「それでも和平交渉に挑むM・アッバース議長」

2010年8月25日

 アメリカが強力な圧力をかけ、イスラエルとパレスチナ自治政府に、和平交渉の座に就くように仕向けた。結果的に、これをパレスチナ自治政府の、マハムード・アッバース議長は受け入れた。

 しかし、受け入れに至る段階で、多くのパレスチナ組織と、パレスチナ有力者著名人が、イスラエルとパレスチナ自治政府との、直接交渉の会議には出るべきでない、と反対していた。

 それにもかかわらず、マハムード・アッバース議長は、この直接交渉に、出席を決めたのだ。直接交渉の前提として、パレスチナ内部からは、入植地の凍結や、パレスチナとイスラエルとの国境画定など、幾つもの条件案が出ていたが、そのいずれの条件も、イスラエル側からは受け入れられなかった。
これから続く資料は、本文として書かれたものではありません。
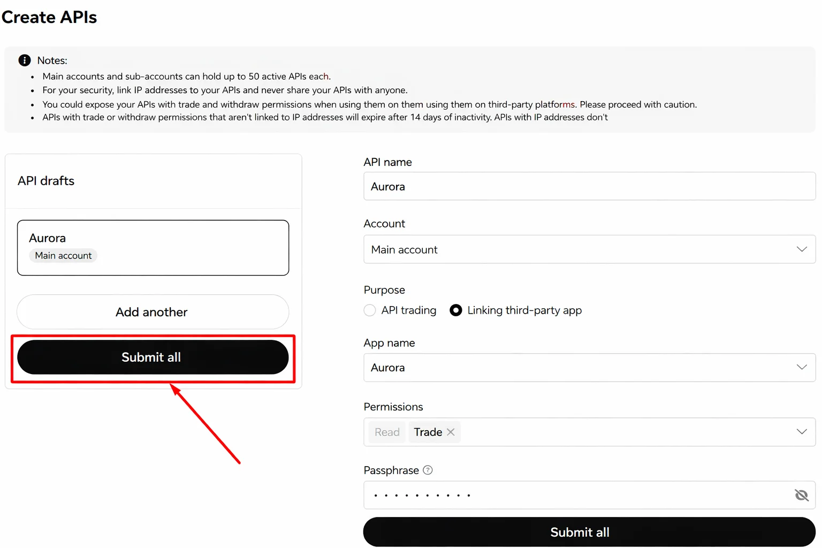Click Submit all in the API drafts panel
The height and width of the screenshot is (548, 822).
click(153, 357)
アメリカも無条件の交渉開始を、マハムード・アッバース議長に押し付けることに、成功した。

 しかも、この直接交渉の結果、パレスチナ問題に大きな進展があるとは、誰も予想していない。アメリカのヒラリー国務長官は、困難なものになることを予測しているし、この会議に呼ばれたブレア元イギリス首相も、非常に困難なものになることを、見越している。

 それではマハムード・アッバース議長は、何故この会議に出席することを、受託したのだろうか。彼ももちろん、直接交渉が極めて希望の無いものであることを、予測しているはずだ。マハムード・アッバース議長はこの会議から、パレスチナ問題を巡る、何らかの成果があることを期待して、出席するのではあるまい。

 マハムード・アッバース議長は、この会議に出席することによって、親米派アラブの国々からの、援助を取り付けること、アメリカ政府が今後も、彼をパレスチナ自治政府の代表とみなしてくれること、そのことに加えて、彼の身辺の安全を保障してくれること。イスラエル政府が彼の身の安全を、保障してくれることを願ってであろう。

 つまり、今回、マハムード・アッバース議長が、直接交渉の場に出るのは、彼の個人的経済的メリットと、彼の身の安全確保が、目的ではないのか。

 しかし、それと交換に、イスラエルによるヨルダン川西岸地区と、東エルサレムに対する入植活動は、止まることなく進められるだろう。イスラエル国内には、入植活動に反対するグループは、ほとんど存在しないし、アメリカも中間選挙をすぐ先に控え、ユダヤ・ロビーに対する配慮から、入植活動の凍結を、厳しく迫るとは思えない。

 イスラエルのネタニヤフ首相は、「いま進められている入植活動は、政府が認めたものではない。あくまでも個人が勝手にやっているものだ。入植活動を停止させるように善処したい。」と言い逃れることが出来よう。あるいはその程度の配慮も、必要ないかもしれない。マハムード・アッバース議長は、完全に足元を、見透かされてしまっているのだから。